Conference of Presidents steps up support for Pollard

"From the organizations that spoke at that meeting, there was more support for Jonathan than I have ever seen in the American Jewish community," said Seymour Reich, a past chairman of the group.

The executive vice chairman of the organization, Malcolm Hoenlein, said that by the end of last week, a letter would be sent to Clinton making the "strongest possible humanitarian plea on behalf of Jonathan Pollard."

There had been indications from the White House in the past that the president would not act unless there was the right "political climate." To help create it, said Hoenlein, the group's 55 member organizations were being asked to get their members and organizations to mount a letter-writing campaign to Clinton urging Pollard's release.

"Out of the meeting came the proposal for a broader effort because there has not been that kind of widespread public concern expressed lately," said Hoenlein. "Participants at the meeting said this would show the president the depth of the concern [in the community]."

But Pollard, in a phone interview with the Jewish Week from the federal prison in Butner, N.C., said that more than 1 million letters have been written to Clinton and that he had paid them no heed.

"The White House is not oriented toward the grass roots. It is very elitist-oriented and listens to the American Jewish Committee, the American Jewish Congress and the Anti-Defamation League," said Pollard. "Those are the organizations that have been slandering me and undermining any inclination on the part of the administration to commute my sentence.

"I have been told the president will not take the Jewish community's sentiments seriously until those groups advocate in my behalf," he said.

Reminded that those groups are part of the Conference of Presidents, Pollard said the White House "wants to see the statement [of support] on their letterhead."

The Conference of Presidents has written to Clinton on Pollard's behalf in the past, and Hoenlein and then-chairman Lester Pollack visited him in prison in 1995.

The chairman of the Presidents' conference, Melvin Salberg, said the issue of Pollard was discussed at the request of several organizations. He noted that the conference was acting at a time when there has been heightened support in Israel for Pollard's release.

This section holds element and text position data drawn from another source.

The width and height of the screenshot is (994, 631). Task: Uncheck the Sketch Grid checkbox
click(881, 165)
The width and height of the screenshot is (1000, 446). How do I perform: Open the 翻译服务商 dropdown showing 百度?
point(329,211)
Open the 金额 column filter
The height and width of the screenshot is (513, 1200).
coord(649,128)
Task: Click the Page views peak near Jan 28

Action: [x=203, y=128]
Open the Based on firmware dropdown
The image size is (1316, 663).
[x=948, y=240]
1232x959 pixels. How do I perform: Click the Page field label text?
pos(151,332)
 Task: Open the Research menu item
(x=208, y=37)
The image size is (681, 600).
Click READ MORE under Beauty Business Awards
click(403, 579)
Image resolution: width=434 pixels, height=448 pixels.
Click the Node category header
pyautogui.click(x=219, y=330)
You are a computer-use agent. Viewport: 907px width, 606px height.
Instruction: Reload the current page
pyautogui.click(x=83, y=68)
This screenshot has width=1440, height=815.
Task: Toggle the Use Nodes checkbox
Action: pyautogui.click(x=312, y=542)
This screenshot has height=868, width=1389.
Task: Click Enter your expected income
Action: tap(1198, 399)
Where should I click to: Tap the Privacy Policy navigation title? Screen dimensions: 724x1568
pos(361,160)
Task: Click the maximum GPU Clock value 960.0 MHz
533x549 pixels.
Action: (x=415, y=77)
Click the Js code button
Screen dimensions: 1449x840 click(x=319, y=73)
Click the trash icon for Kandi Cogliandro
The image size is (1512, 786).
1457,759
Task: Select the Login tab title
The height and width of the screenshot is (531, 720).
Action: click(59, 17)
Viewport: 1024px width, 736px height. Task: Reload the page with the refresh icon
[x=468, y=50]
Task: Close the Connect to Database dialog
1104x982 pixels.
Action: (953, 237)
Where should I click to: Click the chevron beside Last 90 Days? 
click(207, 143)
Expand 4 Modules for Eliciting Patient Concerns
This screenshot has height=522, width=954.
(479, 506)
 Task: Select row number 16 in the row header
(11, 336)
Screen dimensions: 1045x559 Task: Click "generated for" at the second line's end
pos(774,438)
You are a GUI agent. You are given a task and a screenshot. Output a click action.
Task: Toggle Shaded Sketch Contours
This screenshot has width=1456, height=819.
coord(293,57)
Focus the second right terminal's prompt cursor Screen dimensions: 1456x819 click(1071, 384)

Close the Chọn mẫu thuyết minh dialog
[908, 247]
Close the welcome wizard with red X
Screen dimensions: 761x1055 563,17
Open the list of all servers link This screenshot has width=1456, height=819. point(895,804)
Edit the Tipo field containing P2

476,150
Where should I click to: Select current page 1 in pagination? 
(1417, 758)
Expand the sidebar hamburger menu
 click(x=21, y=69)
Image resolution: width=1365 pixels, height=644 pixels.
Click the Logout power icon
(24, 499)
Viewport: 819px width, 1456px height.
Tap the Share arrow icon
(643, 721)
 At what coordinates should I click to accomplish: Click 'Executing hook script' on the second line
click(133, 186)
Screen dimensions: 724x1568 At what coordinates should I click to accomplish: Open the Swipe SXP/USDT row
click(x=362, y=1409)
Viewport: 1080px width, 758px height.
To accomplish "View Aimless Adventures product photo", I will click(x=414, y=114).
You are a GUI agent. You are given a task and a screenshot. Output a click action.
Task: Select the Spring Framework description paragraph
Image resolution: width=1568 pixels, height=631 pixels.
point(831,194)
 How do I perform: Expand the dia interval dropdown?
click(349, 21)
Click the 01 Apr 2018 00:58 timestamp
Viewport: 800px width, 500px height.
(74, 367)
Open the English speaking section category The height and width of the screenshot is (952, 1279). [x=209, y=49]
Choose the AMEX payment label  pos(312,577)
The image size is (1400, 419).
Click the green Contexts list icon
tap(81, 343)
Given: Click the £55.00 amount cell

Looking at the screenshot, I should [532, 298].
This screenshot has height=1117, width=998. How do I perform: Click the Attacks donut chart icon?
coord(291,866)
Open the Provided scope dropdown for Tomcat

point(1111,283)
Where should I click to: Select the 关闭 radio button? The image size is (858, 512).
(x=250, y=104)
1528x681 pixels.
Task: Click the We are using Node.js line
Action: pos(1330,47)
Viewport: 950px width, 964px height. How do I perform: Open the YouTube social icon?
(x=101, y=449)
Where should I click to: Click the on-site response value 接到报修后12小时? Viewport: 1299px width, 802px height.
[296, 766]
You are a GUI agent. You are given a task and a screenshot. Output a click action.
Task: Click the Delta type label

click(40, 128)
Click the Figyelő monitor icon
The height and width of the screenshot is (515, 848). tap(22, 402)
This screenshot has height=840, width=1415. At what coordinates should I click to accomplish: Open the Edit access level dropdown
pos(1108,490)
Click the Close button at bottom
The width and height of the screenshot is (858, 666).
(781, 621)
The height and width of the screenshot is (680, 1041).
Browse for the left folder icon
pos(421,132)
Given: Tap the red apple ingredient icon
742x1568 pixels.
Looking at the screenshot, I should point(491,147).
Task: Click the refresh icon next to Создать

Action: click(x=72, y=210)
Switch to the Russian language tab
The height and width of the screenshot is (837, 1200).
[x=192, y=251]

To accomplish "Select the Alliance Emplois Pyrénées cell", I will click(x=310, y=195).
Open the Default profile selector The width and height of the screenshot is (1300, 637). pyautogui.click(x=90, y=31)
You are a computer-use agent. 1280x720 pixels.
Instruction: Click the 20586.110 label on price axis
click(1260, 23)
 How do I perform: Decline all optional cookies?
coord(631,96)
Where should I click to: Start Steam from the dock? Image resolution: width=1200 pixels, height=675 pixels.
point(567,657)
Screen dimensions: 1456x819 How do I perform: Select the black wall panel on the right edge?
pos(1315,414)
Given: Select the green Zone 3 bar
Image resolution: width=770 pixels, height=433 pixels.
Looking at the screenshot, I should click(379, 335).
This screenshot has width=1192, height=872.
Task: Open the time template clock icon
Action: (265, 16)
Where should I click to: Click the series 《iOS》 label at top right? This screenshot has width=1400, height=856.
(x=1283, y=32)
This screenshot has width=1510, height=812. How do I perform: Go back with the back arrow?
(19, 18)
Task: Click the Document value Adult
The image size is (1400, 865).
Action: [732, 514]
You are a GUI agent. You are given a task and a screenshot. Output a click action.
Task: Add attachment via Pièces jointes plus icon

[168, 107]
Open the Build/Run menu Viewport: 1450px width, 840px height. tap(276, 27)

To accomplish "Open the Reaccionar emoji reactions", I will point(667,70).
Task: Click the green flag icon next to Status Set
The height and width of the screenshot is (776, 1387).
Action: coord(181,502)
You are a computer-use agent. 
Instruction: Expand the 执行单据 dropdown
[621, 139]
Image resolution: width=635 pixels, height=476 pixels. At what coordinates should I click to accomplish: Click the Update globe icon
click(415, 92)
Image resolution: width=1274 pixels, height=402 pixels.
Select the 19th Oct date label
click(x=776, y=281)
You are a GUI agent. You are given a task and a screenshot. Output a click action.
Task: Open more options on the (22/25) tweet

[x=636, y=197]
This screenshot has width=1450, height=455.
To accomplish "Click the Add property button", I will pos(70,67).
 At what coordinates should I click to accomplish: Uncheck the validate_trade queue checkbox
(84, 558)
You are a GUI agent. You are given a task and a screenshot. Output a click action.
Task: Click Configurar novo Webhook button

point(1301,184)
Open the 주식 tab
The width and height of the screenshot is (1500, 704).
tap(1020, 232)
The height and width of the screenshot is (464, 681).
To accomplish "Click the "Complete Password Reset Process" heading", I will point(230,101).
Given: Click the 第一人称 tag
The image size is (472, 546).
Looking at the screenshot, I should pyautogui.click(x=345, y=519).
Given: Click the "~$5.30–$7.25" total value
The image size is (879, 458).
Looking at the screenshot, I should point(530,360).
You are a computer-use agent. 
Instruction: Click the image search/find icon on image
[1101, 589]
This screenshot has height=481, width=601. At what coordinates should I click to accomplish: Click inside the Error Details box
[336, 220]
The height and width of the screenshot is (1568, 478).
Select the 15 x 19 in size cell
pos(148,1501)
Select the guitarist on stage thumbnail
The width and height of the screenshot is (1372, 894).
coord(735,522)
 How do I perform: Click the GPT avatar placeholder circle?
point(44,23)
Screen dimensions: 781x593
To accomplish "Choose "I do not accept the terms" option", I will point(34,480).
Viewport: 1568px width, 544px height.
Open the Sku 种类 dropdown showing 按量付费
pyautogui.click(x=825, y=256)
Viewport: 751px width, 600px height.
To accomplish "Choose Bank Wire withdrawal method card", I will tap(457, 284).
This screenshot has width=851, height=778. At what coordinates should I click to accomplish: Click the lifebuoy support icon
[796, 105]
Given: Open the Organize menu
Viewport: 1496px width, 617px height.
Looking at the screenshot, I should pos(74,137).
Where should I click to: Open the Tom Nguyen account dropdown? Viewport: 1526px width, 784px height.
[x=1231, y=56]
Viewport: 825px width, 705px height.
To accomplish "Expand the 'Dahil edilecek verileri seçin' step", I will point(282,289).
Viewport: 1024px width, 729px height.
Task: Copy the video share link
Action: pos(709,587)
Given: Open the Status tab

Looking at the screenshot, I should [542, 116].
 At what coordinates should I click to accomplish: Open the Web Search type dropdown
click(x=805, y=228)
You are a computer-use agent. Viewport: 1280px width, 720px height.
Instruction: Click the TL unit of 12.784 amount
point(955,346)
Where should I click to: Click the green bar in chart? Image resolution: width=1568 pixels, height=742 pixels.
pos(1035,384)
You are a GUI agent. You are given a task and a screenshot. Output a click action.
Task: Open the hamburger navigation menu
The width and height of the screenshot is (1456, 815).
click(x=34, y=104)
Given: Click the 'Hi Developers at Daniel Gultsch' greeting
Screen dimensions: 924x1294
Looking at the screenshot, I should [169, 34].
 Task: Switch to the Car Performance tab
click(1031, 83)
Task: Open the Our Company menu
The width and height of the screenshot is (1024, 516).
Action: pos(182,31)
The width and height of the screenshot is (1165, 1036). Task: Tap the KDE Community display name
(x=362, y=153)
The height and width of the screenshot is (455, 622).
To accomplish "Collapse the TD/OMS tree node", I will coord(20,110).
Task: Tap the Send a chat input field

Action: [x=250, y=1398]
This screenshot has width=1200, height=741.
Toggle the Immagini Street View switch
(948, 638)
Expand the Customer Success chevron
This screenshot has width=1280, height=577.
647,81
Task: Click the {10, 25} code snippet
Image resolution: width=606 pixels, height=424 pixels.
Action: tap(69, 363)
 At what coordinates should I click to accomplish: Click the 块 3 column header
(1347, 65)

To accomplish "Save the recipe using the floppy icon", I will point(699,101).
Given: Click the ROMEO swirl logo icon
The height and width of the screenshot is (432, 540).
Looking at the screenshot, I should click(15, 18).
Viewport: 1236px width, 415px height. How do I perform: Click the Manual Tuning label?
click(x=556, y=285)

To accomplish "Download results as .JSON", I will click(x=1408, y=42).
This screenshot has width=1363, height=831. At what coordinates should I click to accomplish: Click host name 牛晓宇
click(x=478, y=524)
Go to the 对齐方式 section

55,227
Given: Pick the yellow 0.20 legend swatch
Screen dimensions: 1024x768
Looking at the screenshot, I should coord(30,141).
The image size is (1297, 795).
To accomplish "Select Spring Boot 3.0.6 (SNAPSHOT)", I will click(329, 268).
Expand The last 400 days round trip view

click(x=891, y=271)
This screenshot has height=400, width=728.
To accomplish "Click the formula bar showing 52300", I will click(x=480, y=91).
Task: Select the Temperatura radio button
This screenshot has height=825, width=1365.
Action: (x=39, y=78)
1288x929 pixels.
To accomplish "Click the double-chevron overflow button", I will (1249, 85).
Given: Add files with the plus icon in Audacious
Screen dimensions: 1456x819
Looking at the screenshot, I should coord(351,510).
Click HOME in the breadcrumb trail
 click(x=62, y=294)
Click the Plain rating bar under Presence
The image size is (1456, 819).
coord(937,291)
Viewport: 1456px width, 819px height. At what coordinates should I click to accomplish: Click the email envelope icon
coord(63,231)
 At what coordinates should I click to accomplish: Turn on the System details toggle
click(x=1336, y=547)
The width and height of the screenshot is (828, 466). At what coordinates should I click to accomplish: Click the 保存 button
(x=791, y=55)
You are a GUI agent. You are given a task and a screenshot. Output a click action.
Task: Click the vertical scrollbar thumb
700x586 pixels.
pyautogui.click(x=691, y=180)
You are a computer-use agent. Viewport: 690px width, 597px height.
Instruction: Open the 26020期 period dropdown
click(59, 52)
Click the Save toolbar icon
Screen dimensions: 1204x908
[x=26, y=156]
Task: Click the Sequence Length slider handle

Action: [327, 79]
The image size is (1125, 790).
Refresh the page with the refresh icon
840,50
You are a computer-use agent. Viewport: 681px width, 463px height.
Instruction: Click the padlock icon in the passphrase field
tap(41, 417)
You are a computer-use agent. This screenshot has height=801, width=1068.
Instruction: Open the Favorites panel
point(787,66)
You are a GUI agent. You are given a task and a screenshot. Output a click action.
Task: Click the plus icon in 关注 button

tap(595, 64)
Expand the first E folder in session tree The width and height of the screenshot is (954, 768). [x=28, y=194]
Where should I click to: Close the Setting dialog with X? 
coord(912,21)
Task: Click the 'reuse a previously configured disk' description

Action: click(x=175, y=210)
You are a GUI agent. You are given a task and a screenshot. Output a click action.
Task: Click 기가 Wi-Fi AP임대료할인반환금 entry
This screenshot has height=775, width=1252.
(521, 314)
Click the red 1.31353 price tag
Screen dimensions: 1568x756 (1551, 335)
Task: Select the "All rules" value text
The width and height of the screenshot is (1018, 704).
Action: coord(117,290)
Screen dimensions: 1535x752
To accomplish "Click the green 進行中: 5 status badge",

Last month, Israel's communications minister, Limor Livnat, visited Pollard in prison. Weeks earlier, Absorption Minister Yuli Edelstein became the first Israeli minister to visit him. Livnat brought with her letters of support from two other ministers and from Prime Minister Benjamin Netanyahu, who said he hoped "our continued efforts on your behalf will bear fruit and that you will be a free man in the near future."